- [Problem statement]: Please print the rows below word for word, starting at the line that contains "Given: Click the Перезапустить службу link" and stopping after the line that contains "Looking at the screenshot, I should click(x=82, y=314).".
>> BEGIN Source records
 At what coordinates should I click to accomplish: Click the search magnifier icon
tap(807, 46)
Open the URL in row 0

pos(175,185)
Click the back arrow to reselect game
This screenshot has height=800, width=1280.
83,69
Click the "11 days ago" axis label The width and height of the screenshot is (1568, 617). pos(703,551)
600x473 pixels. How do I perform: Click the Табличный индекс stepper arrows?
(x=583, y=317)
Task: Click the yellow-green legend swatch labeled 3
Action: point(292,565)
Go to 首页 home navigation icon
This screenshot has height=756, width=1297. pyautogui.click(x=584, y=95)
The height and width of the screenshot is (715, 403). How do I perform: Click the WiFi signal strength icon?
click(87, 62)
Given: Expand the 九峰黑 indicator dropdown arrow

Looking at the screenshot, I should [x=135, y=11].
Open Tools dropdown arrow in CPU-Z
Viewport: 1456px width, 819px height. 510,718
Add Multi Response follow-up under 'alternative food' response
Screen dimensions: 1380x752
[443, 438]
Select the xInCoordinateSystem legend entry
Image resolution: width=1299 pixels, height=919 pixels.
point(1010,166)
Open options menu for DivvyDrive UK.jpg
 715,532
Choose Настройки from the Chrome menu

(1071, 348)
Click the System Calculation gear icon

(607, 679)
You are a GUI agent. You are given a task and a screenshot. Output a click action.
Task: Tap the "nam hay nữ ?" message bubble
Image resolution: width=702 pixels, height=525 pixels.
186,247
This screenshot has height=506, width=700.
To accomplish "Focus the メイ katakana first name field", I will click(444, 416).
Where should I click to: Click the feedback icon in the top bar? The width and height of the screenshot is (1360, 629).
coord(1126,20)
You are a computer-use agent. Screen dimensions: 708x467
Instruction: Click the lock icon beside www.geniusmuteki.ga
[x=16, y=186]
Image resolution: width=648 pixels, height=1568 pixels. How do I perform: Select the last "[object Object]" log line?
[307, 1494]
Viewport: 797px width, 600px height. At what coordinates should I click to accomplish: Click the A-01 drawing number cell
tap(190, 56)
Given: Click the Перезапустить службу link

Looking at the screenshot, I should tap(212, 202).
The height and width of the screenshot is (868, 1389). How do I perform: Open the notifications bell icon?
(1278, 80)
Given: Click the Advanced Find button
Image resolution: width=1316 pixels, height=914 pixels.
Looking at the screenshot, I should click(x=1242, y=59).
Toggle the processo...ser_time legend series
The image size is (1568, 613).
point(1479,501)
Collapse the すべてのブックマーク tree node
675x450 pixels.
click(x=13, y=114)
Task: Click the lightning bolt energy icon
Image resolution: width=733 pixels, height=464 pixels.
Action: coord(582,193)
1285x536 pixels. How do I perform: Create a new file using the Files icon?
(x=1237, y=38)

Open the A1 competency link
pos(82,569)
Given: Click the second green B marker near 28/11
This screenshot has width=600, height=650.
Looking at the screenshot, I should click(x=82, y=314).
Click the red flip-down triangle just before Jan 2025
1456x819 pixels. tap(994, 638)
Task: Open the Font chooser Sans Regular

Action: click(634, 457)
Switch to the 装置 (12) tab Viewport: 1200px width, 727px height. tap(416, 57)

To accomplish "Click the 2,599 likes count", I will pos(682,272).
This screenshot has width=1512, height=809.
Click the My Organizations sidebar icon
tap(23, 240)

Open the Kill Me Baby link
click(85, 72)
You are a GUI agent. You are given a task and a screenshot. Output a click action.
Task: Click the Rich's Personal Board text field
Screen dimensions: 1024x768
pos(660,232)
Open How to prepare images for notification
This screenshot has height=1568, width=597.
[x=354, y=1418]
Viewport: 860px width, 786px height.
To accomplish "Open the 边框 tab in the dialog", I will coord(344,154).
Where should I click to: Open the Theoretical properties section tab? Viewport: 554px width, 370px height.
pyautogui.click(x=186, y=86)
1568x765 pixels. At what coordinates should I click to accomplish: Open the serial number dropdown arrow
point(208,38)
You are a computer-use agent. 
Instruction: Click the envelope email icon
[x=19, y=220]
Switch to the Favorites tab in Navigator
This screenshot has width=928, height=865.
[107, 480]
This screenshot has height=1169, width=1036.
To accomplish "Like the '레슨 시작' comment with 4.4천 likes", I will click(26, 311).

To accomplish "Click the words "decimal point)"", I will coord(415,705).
>> END Source records
- [In response]:
Given: Click the Перезапустить службу link

Looking at the screenshot, I should tap(212, 202).
The height and width of the screenshot is (868, 1389). How do I perform: Open the notifications bell icon?
(1278, 80)
Given: Click the Advanced Find button
Image resolution: width=1316 pixels, height=914 pixels.
Looking at the screenshot, I should click(x=1242, y=59).
Toggle the processo...ser_time legend series
The image size is (1568, 613).
point(1479,501)
Collapse the すべてのブックマーク tree node
675x450 pixels.
click(x=13, y=114)
Task: Click the lightning bolt energy icon
Image resolution: width=733 pixels, height=464 pixels.
Action: coord(582,193)
1285x536 pixels. How do I perform: Create a new file using the Files icon?
(x=1237, y=38)

Open the A1 competency link
pos(82,569)
Given: Click the second green B marker near 28/11
This screenshot has width=600, height=650.
Looking at the screenshot, I should click(x=82, y=314).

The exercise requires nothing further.